Courage and innovation in Tatura

Courage and innovation in Tatura


In the large and growing regional town of Tatura in North East Victoria, the congregation of Tatura Uniting Church radically reshaped its life when it decided to sell its 60-year-old building complex and move into an unfamiliar space.

With a church building no longer ‘fit for purpose’ and determined to steward limited resources wisely, it swapped its 1959 brick building for a café and gallery space that it has opened to the community. Now, it is a visible presence in the heart of town – and it’s growing.

Rev. Brian Spencer, Minister in the Waranga Uniting Churches cluster to which Tatura belongs, says the courageous and innovative move has inspired huge excitement in the congregation and beyond.

“As we shared the vision with the community and the wider church, the congregation sensed the support and excitement in the response of others. We knew this was something important.”

Tatura is one of three main urban centres in Greater Shepparton with a growing population and unique needs and opportunities. Connecting with the community became a driving factor for change.

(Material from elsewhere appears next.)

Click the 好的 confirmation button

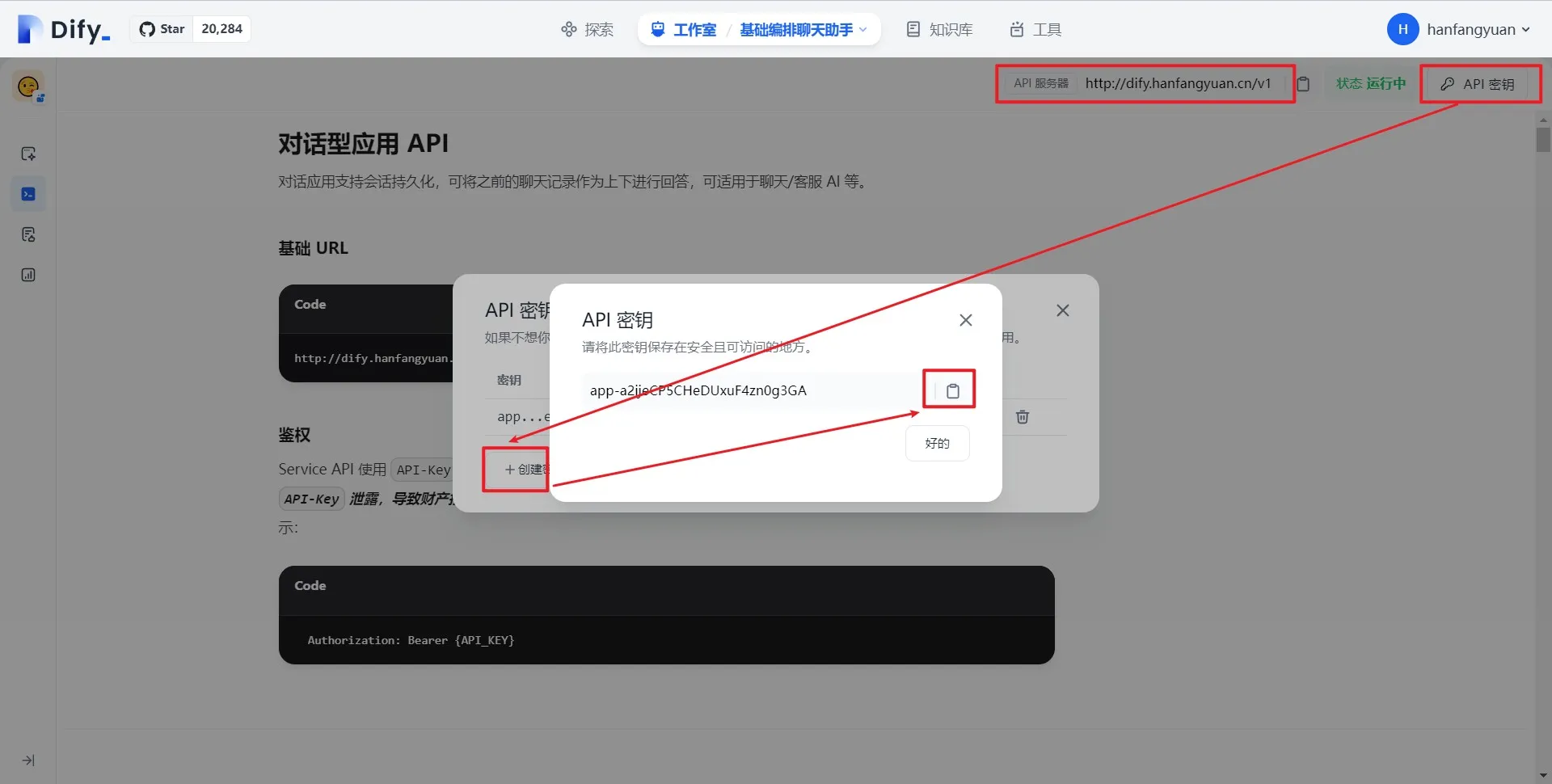937,444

“We wanted to reach out to our community and to the many new residents making their home in Tatura,” says Rev. Spencer. “For many of these new residents relocating exposes deeper spiritual needs. They come with hopes and dreams, but need to find belonging and acceptance in a new community.”

“Our vision was to create a prominent, warm, inviting place with space for worship, fellowship and to explore new opportunities for outreach and mission. We want to be a sustainable congregation where people in our growing community can find faith, hope, meaning, grace and belonging.”

The congregation originally hoped it would realise this vision at the existing church site, which was well located but showing its age and needing significant maintenance.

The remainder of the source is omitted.